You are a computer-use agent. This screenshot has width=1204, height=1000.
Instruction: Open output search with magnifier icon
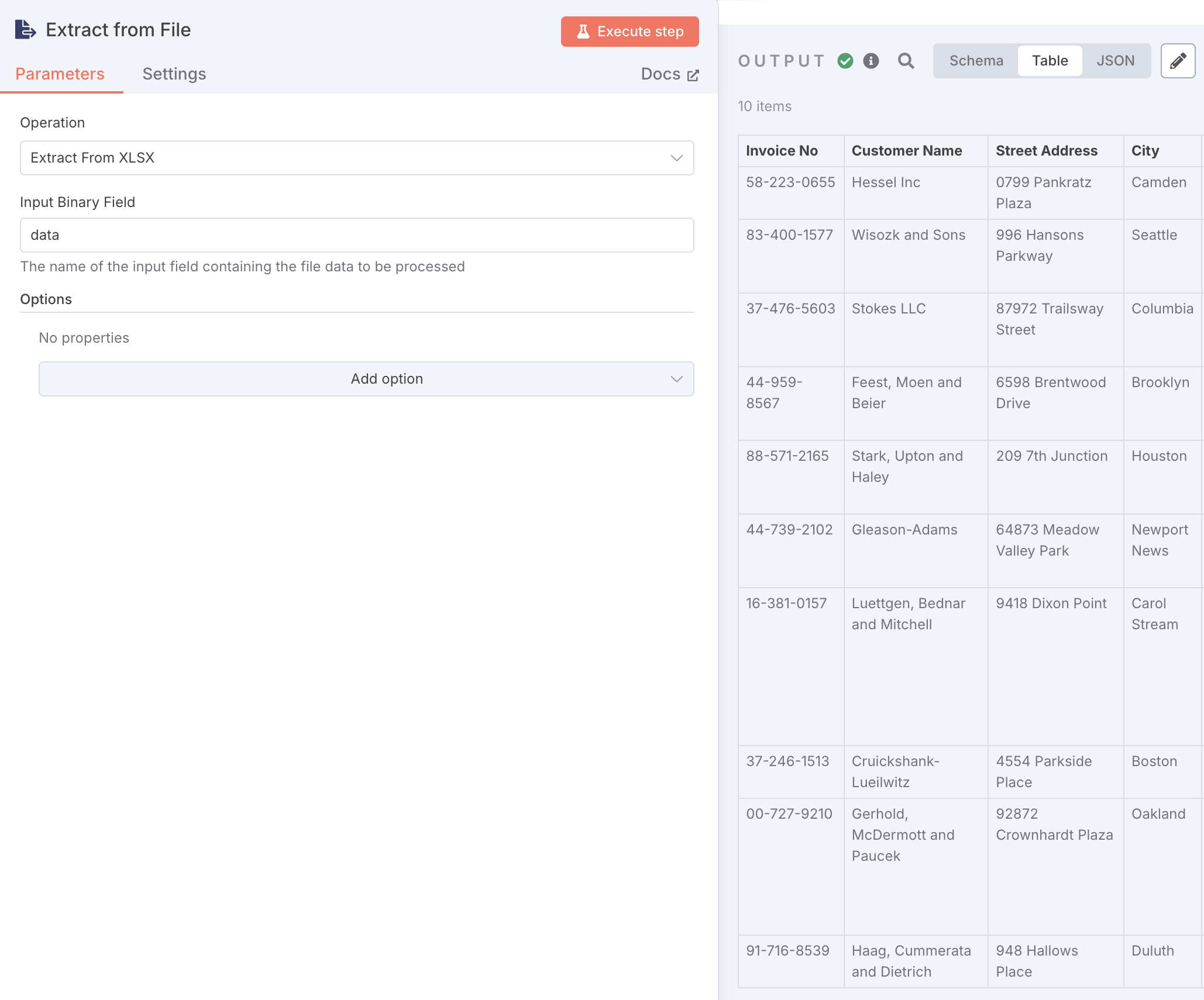[x=906, y=61]
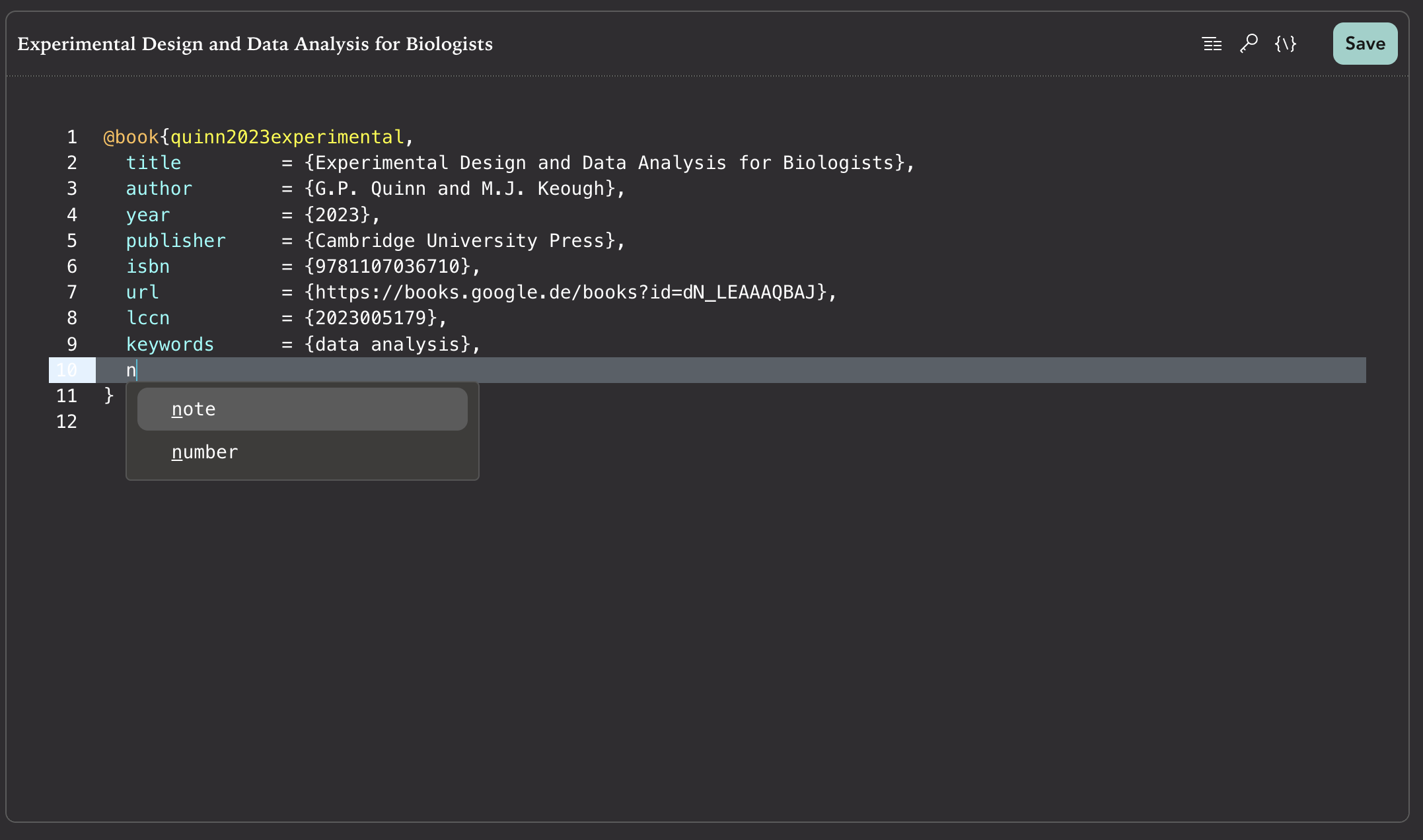Click line number 10 in the gutter
The image size is (1423, 840).
tap(68, 370)
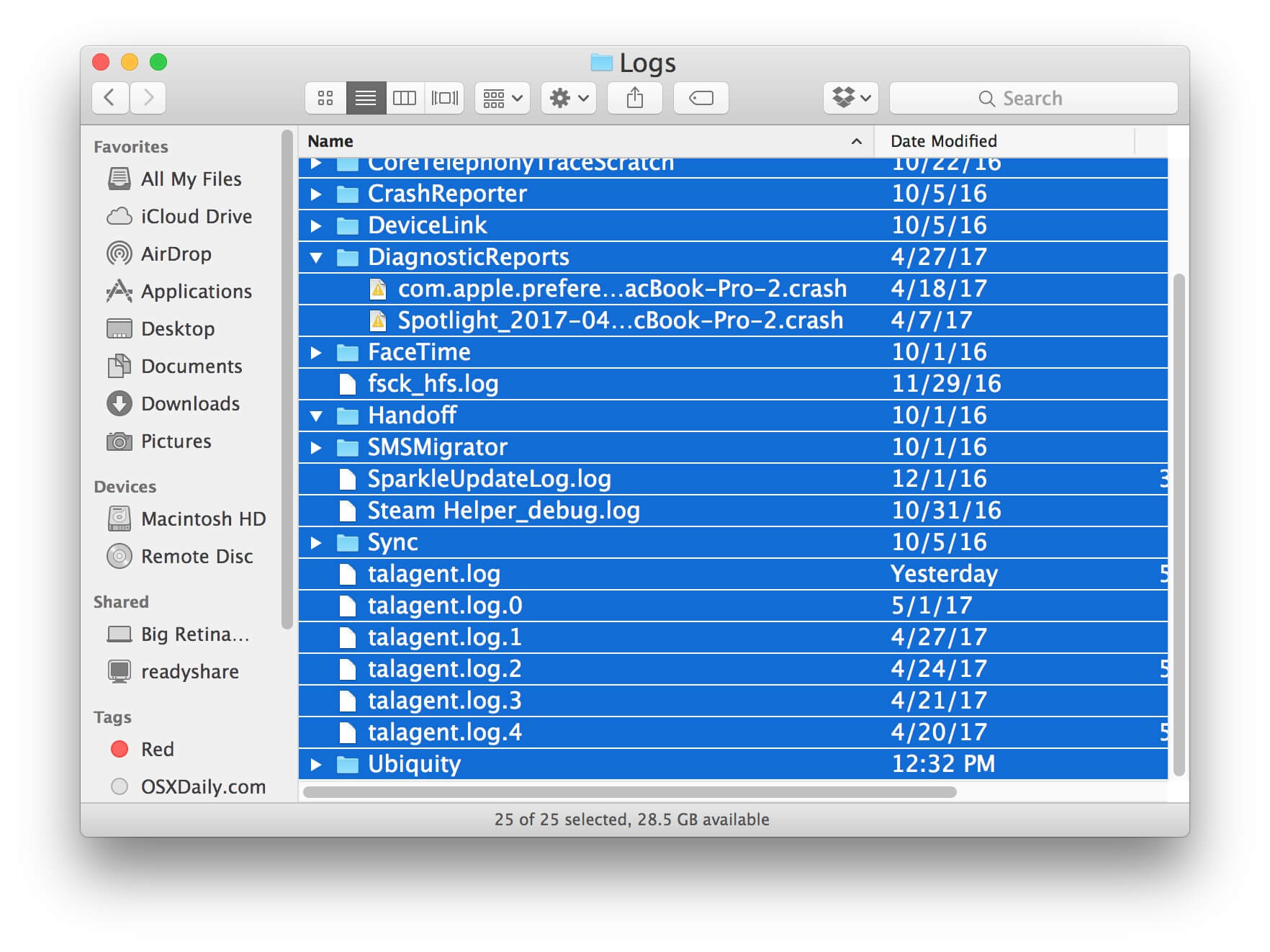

- - -

Directions
Copy out all the data exactly. No images belong in the copy.

Reply to the task
You are a computer-use agent. This screenshot has width=1204, height=1000.
Instruction: Open output search with magnifier icon
[x=906, y=61]
Click line number 10 in the gutter
The image size is (1423, 840).
tap(68, 370)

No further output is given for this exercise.